The pet peeve of investors today is inflation, as it is eating into nominal returns. Inflation being on the higher side and asset class returns being muted, it is adding to the woes. It is a global phenomenon, with inflation at multi-year highs in some countries.
But inflation is set to ease in six months. You would be wondering, how could that happen?
Let us look at it from a different perspective. That is, how inflation is measured.
Concept of base effect
There is an index for measurement of inflation, which is the price of a basket of certain defined goods and a little bit of services. It is measured every month. The index for a month is compared with that of the corresponding month of the previous year. The percentage increase in the index of the current month over the corresponding month of the previous year is the inflation data we get to see.
A simple analysis of this method implies that for inflation to be high or low, while the price levels this month is of course important, that of the corresponding month in the previous year is as important. In other words, inflation is determined by not only the current prices, but prices last year as well. And that is what we are discussing here. This is referred to as the “base effect”, which means if the base last year is high, the inflation rate—or the percentage rise in prices—could be muted this year, and vice-versa.
The immediate positive
The latest data point on CPI inflation we have is for September 2022, which is 7.41 per cent. The Consumer Price Index for September 2022 was 175.3 and that for September 2021 was 163.2. The calculation is as follows: (175.3 – 163.2) / 163.2 = 7.41 percent. This base number, 163.2, was only marginally higher than that of August 2021, which was 162.9. Hence the base effect for September 2022 was a muted positive.
As against this, the CPI for October 2021 was 165.5, which is significantly higher than that of September 2021. The implication is that the inflation print for October 2022, to be announced in the second week of November, will be lower than 7.41 percent, driven by a positive base effect. In November 2021 the CPI was 166.7, which is also palpably higher than October 2021. With the support of a positive base, inflation for November 2022, to be declared in the second week of December 2022, will remain muted.
The medium term
What happens thereafter? In December 2021 and January 2022, the CPI actually came down. Hence inflation in December 2022 (to be declared in the second week of January 2023) and in January 2023 will nudge upwards. In February 2022, it is mildly positive. And then comes the crux of this discussion. March 2022 onwards, the CPI goes only one way, up. Hence, inflation in March 2023 (to be announced in the second week of April 2023), with the support of a positive base effect, is going to ease. This is supported by the data points available as of now.
Current price levels
We are not saying that current price levels are to be ignored while taking a view on inflation. It is important, and we will take a quick look at it.

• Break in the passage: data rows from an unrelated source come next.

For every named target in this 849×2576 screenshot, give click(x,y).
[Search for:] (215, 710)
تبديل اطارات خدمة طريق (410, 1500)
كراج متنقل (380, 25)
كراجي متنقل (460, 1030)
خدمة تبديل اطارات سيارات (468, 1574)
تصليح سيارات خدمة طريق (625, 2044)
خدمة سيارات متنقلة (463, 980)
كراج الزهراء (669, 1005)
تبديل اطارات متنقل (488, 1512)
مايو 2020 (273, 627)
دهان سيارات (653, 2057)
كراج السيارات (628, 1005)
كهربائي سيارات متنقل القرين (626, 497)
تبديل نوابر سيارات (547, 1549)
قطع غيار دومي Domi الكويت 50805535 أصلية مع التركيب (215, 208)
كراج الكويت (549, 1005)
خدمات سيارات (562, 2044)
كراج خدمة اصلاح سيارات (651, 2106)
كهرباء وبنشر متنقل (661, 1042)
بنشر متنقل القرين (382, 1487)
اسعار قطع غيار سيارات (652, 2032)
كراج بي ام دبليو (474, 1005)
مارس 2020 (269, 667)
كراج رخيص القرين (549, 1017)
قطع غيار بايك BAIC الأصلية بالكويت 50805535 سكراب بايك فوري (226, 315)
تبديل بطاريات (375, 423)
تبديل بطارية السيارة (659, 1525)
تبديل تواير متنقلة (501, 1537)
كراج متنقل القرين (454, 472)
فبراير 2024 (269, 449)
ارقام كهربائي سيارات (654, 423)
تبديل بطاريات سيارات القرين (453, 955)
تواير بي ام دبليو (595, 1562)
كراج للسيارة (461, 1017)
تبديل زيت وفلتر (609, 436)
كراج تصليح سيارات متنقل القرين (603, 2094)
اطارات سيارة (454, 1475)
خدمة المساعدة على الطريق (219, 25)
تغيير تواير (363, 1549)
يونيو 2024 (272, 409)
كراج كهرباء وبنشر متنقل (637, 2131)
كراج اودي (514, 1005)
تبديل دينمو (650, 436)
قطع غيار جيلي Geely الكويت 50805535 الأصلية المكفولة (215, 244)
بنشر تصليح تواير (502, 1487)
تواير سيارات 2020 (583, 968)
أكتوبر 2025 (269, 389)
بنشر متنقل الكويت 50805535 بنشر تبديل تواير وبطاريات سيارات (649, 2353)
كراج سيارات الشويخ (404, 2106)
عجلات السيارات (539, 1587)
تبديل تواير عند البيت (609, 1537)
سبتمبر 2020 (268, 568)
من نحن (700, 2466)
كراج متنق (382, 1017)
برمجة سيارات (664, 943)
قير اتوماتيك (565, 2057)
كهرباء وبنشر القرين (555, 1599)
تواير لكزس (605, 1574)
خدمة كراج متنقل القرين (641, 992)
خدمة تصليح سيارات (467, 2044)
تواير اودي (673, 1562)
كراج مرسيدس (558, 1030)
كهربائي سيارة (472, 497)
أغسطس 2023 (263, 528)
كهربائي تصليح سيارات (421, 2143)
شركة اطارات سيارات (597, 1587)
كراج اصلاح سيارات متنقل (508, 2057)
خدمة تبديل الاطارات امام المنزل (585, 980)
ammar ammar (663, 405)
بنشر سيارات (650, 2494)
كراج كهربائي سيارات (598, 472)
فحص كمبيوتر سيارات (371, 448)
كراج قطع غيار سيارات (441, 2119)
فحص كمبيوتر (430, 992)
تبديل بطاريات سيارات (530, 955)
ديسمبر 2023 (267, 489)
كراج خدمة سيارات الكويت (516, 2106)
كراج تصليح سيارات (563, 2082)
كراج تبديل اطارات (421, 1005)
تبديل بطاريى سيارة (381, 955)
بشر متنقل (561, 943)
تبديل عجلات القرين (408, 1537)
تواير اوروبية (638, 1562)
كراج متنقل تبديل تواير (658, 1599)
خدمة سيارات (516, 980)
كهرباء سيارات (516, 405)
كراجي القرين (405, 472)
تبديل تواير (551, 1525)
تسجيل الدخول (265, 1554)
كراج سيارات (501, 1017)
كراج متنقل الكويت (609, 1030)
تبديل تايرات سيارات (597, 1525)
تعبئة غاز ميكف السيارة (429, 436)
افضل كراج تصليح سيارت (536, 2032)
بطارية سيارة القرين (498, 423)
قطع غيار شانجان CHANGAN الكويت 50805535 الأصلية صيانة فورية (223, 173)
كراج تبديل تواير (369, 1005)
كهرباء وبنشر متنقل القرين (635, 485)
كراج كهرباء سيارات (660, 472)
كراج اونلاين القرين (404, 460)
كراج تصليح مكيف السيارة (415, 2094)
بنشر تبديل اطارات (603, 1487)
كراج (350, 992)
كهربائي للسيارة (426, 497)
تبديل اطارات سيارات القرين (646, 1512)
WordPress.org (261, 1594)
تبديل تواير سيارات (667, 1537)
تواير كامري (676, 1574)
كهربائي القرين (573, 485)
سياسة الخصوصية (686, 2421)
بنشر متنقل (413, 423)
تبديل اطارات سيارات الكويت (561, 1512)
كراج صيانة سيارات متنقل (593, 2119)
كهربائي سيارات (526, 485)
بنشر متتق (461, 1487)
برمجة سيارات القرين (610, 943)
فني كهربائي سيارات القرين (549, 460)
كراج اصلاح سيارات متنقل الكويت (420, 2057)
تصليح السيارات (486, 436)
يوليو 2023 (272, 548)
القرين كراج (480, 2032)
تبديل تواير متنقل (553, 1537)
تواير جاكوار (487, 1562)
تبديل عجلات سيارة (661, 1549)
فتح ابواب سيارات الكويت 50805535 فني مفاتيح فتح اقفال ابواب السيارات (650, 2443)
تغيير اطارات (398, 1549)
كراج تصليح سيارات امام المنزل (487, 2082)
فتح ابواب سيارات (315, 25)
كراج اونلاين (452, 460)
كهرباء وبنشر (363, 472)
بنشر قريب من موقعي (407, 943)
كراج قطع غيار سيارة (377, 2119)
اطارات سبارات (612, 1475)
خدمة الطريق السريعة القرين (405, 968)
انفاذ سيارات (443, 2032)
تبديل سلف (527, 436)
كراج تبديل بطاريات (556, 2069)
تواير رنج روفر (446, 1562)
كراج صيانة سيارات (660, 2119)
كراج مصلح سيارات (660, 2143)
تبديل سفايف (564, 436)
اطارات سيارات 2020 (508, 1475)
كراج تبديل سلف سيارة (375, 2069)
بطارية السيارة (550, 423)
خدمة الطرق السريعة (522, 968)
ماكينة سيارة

Prices of commodities like crude oil and metals that shot up significantly after the Russia-Ukraine war broke out in February 2022 remain on the higher side, but are off the post-war peak levels touched in March or April 2022.
Almost half of the CPI basket comprises food or food-related items. While cereal/fruit/vegetable prices remain stubborn, unless it goes up substantially from current levels, they will not exert as much pressure on inflation going ahead. The rupee has depreciated against the dollar and that does add to “imported inflation” but the same logic applies. If it does not depreciate much from current levels, the incremental impact on inflation would be less.
Whether this method of computation of year-on-year inflation—where last year’s data has as much bearing on the current data point—is correct or not is a point of debate. However, this is what is universally followed, not just in India. And we will live with this method.